- Opening Delimiter -

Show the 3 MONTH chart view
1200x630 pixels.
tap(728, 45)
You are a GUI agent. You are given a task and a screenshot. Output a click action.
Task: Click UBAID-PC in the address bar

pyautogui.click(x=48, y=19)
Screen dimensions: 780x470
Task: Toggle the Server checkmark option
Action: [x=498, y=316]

- Closing Delimiter -

Work instruction: The entries listed above are to be output exactly. Leave none out.

Exercise output:
Show the 3 MONTH chart view
1200x630 pixels.
tap(728, 45)
You are a GUI agent. You are given a task and a screenshot. Output a click action.
Task: Click UBAID-PC in the address bar

pyautogui.click(x=48, y=19)
Screen dimensions: 780x470
Task: Toggle the Server checkmark option
Action: [x=498, y=316]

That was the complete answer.